**THE RECORDS**.
━━━━━━━━━━━━━━━━━━━━
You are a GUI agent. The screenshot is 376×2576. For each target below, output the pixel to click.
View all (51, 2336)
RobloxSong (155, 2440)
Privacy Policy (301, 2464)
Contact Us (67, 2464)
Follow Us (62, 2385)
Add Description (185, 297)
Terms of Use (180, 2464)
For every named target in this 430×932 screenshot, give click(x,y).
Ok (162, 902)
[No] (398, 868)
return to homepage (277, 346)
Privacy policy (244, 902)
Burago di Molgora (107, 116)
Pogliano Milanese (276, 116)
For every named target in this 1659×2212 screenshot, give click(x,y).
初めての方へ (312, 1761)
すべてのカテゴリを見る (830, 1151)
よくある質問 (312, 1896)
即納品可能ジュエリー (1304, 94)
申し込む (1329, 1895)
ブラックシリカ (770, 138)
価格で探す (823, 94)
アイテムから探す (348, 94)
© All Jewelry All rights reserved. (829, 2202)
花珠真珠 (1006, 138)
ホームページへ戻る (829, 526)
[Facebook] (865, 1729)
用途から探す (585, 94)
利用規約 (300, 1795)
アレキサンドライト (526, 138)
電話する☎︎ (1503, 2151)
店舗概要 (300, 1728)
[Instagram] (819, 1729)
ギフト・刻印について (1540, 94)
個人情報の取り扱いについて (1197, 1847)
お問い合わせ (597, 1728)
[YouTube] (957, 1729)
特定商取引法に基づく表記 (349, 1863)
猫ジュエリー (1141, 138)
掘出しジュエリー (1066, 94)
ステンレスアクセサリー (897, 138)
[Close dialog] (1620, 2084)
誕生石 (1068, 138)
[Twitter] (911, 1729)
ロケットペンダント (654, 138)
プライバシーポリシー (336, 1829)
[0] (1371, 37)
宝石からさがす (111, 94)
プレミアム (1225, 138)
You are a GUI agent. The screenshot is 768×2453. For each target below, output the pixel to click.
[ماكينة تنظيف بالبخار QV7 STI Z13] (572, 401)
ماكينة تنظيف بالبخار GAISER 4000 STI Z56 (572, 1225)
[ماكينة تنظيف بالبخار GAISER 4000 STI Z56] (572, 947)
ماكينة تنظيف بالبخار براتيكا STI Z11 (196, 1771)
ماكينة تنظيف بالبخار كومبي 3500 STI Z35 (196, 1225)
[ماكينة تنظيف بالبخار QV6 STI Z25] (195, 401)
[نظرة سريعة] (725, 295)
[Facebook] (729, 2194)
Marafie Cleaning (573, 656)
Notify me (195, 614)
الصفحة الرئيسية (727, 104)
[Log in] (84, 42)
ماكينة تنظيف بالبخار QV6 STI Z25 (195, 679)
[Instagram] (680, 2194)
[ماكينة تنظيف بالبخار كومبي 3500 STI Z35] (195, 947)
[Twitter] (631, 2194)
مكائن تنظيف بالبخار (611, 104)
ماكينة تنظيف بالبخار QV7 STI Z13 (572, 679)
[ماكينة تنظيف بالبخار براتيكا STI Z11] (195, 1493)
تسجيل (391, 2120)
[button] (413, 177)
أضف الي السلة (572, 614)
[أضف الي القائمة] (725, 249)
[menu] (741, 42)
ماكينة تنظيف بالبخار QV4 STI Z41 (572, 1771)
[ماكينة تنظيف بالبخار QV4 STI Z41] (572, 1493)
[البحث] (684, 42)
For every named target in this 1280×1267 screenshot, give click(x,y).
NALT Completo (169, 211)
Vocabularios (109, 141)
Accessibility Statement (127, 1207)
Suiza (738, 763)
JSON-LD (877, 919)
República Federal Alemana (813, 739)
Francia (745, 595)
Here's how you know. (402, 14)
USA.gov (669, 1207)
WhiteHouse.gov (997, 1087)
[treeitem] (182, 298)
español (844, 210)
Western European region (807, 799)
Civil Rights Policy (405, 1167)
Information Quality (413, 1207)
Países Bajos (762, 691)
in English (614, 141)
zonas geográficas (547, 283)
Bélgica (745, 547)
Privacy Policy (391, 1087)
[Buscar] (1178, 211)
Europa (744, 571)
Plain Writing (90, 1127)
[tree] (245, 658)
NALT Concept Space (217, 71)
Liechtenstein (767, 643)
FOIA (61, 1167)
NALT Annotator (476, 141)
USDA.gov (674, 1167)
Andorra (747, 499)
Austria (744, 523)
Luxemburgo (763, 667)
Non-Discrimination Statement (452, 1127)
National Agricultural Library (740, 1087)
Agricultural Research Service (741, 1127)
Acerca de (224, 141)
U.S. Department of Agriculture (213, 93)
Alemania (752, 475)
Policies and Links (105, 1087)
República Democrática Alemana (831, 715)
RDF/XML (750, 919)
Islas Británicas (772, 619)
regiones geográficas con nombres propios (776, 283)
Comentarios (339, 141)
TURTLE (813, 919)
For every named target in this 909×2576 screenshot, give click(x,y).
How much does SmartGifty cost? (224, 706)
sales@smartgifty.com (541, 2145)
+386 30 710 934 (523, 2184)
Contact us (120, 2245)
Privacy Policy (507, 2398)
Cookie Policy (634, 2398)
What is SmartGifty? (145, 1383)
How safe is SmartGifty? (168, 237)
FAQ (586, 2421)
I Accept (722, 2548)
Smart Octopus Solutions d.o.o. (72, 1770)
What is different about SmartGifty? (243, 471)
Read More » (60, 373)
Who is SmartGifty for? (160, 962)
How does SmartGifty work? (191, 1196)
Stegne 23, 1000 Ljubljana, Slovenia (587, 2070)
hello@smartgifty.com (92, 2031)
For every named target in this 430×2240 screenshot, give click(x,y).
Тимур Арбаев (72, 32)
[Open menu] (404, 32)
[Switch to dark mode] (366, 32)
━━━━━━━━━━━━━━━━━━━━
**DESCRIPTION OF THE TASK**.
This exercise asks for every line of the records to be repeated exactly.

**REPLY**.
You are a GUI agent. The screenshot is 376×2576. For each target below, output the pixel to click.
View all (51, 2336)
RobloxSong (155, 2440)
Privacy Policy (301, 2464)
Contact Us (67, 2464)
Follow Us (62, 2385)
Add Description (185, 297)
Terms of Use (180, 2464)
For every named target in this 430×932 screenshot, give click(x,y).
Ok (162, 902)
[No] (398, 868)
return to homepage (277, 346)
Privacy policy (244, 902)
Burago di Molgora (107, 116)
Pogliano Milanese (276, 116)
For every named target in this 1659×2212 screenshot, give click(x,y).
初めての方へ (312, 1761)
すべてのカテゴリを見る (830, 1151)
よくある質問 (312, 1896)
即納品可能ジュエリー (1304, 94)
申し込む (1329, 1895)
ブラックシリカ (770, 138)
価格で探す (823, 94)
アイテムから探す (348, 94)
© All Jewelry All rights reserved. (829, 2202)
花珠真珠 (1006, 138)
ホームページへ戻る (829, 526)
[Facebook] (865, 1729)
用途から探す (585, 94)
利用規約 (300, 1795)
アレキサンドライト (526, 138)
電話する☎︎ (1503, 2151)
店舗概要 (300, 1728)
[Instagram] (819, 1729)
ギフト・刻印について (1540, 94)
個人情報の取り扱いについて (1197, 1847)
お問い合わせ (597, 1728)
[YouTube] (957, 1729)
特定商取引法に基づく表記 (349, 1863)
猫ジュエリー (1141, 138)
掘出しジュエリー (1066, 94)
ステンレスアクセサリー (897, 138)
[Close dialog] (1620, 2084)
誕生石 (1068, 138)
[Twitter] (911, 1729)
ロケットペンダント (654, 138)
プライバシーポリシー (336, 1829)
[0] (1371, 37)
宝石からさがす (111, 94)
プレミアム (1225, 138)
You are a GUI agent. The screenshot is 768×2453. For each target below, output the pixel to click.
[ماكينة تنظيف بالبخار QV7 STI Z13] (572, 401)
ماكينة تنظيف بالبخار GAISER 4000 STI Z56 (572, 1225)
[ماكينة تنظيف بالبخار GAISER 4000 STI Z56] (572, 947)
ماكينة تنظيف بالبخار براتيكا STI Z11 (196, 1771)
ماكينة تنظيف بالبخار كومبي 3500 STI Z35 (196, 1225)
[ماكينة تنظيف بالبخار QV6 STI Z25] (195, 401)
[نظرة سريعة] (725, 295)
[Facebook] (729, 2194)
Marafie Cleaning (573, 656)
Notify me (195, 614)
الصفحة الرئيسية (727, 104)
[Log in] (84, 42)
ماكينة تنظيف بالبخار QV6 STI Z25 (195, 679)
[Instagram] (680, 2194)
[ماكينة تنظيف بالبخار كومبي 3500 STI Z35] (195, 947)
[Twitter] (631, 2194)
مكائن تنظيف بالبخار (611, 104)
ماكينة تنظيف بالبخار QV7 STI Z13 (572, 679)
[ماكينة تنظيف بالبخار براتيكا STI Z11] (195, 1493)
تسجيل (391, 2120)
[button] (413, 177)
أضف الي السلة (572, 614)
[أضف الي القائمة] (725, 249)
[menu] (741, 42)
ماكينة تنظيف بالبخار QV4 STI Z41 (572, 1771)
[ماكينة تنظيف بالبخار QV4 STI Z41] (572, 1493)
[البحث] (684, 42)
For every named target in this 1280×1267 screenshot, give click(x,y).
NALT Completo (169, 211)
Vocabularios (109, 141)
Accessibility Statement (127, 1207)
Suiza (738, 763)
JSON-LD (877, 919)
República Federal Alemana (813, 739)
Francia (745, 595)
Here's how you know. (402, 14)
USA.gov (669, 1207)
WhiteHouse.gov (997, 1087)
[treeitem] (182, 298)
español (844, 210)
Western European region (807, 799)
Civil Rights Policy (405, 1167)
Information Quality (413, 1207)
Países Bajos (762, 691)
in English (614, 141)
zonas geográficas (547, 283)
Bélgica (745, 547)
Privacy Policy (391, 1087)
[Buscar] (1178, 211)
Europa (744, 571)
Plain Writing (90, 1127)
[tree] (245, 658)
NALT Concept Space (217, 71)
Liechtenstein (767, 643)
FOIA (61, 1167)
NALT Annotator (476, 141)
USDA.gov (674, 1167)
Andorra (747, 499)
Austria (744, 523)
Luxemburgo (763, 667)
Non-Discrimination Statement (452, 1127)
National Agricultural Library (740, 1087)
Agricultural Research Service (741, 1127)
Acerca de (224, 141)
U.S. Department of Agriculture (213, 93)
Alemania (752, 475)
Policies and Links (105, 1087)
República Democrática Alemana (831, 715)
RDF/XML (750, 919)
Islas Británicas (772, 619)
regiones geográficas con nombres propios (776, 283)
Comentarios (339, 141)
TURTLE (813, 919)
For every named target in this 909×2576 screenshot, give click(x,y).
How much does SmartGifty cost? (224, 706)
sales@smartgifty.com (541, 2145)
+386 30 710 934 (523, 2184)
Contact us (120, 2245)
Privacy Policy (507, 2398)
Cookie Policy (634, 2398)
What is SmartGifty? (145, 1383)
How safe is SmartGifty? (168, 237)
FAQ (586, 2421)
I Accept (722, 2548)
Smart Octopus Solutions d.o.o. (72, 1770)
What is different about SmartGifty? (243, 471)
Read More » (60, 373)
Who is SmartGifty for? (160, 962)
How does SmartGifty work? (191, 1196)
Stegne 23, 1000 Ljubljana, Slovenia (587, 2070)
hello@smartgifty.com (92, 2031)
For every named target in this 430×2240 screenshot, give click(x,y).
Тимур Арбаев (72, 32)
[Open menu] (404, 32)
[Switch to dark mode] (366, 32)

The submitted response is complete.